Charmed Life: The Phenomenal World of Philip Sassoon - Damian Collins

Aug 17, 2016 19:48



Charmed Life: The Phenomenal World of Philip Sassoon - Damian Collins
Non-Fiction
Pages: 400

If ever a man lived the 'Downton Abbey' ideal life of the rich and glamorous, that man was Philip Sassoon, a man with beautiful houses and luxury estates, private planes, paintings and antiques, with all the world his for the asking price. He was also something of an outsider - permanently single, potentially gay, with an Oriental exoticism from his Middle Eastern Jewish roots - who simultaneously cultivated the most elevated of social circles, operating at the very heart of the social and political elite. He was friends with royalties and celebrities, Prime Ministers and diplomats, artists and athletes, his various homes the centre of a vibrant and colourful social set that has come to epitomise the decadence and glamour of the interwar years.

But it wasn't all luxury and aesthetics. Sassoon served as MP for Hythe for almost his entire adult life, inheriting the seat from his father in his youth. Sassoon fought in the First World War, albeit not in the trenches but as Douglas Haig's right-hand man, a position he also filled with David Lloyd George in the immediate post-war years. He was Minister for Air and whilst serving his government loyally also supported Churchill in his opposite campaign to increase military spending, agreeing with Churchill's wilderness position of warning against the growing Nazi threat.

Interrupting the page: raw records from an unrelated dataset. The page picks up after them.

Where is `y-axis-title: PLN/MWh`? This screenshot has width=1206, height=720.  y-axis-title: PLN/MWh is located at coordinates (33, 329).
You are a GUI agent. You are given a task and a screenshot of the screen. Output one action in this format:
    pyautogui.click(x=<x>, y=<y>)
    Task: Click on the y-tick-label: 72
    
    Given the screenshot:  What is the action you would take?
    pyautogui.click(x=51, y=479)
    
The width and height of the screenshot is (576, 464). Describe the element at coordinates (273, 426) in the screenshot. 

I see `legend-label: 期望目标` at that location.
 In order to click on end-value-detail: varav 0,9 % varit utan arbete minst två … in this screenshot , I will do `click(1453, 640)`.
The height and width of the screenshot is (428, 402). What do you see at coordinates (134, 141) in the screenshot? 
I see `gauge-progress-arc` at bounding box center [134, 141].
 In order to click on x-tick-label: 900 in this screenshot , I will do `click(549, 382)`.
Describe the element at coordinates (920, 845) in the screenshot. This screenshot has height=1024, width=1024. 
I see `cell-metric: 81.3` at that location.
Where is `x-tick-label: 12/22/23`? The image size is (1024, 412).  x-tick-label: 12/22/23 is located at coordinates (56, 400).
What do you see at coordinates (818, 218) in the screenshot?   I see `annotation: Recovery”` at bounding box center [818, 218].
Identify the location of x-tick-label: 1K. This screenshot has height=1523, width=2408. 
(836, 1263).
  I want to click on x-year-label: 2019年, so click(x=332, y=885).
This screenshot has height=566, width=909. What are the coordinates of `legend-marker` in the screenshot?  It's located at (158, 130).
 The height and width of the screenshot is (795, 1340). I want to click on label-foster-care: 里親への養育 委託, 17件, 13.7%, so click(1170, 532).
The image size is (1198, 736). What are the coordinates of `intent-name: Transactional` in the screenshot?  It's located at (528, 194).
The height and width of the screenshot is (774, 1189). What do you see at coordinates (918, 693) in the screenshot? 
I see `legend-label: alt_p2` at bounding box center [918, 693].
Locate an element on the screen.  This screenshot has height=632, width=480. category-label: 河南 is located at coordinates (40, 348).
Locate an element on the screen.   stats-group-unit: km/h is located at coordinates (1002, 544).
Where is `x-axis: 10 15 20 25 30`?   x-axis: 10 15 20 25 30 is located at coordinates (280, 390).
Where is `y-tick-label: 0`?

All things considered Sassoon was a man of mystery and romance, around whom swirled many of the pivotal figures of the time, all of which makes for a fascinating read. His life serves as a real prism in which to view the decade and wealth of the era. And yet there is almost a Sassoon-shaped hole at the centre of this book, because the man himself remains beyond reach. His life is well documented but there is little of the personal, the private, the intimate here. His loves and desires, his impulses, his motivations, his hopes, his regrets - all remain opaque. I'm not even entirely sure I can call this book a biography - one usually leaves a biography with more of a sense of the personal than is present here. In some ways this is almost more about the events and the people in which Sassoon was so intimately connected than it is about him. And yet at the same time, for a man so keen to cultivate important people and be of use to them, that seems strangely appropriate as well.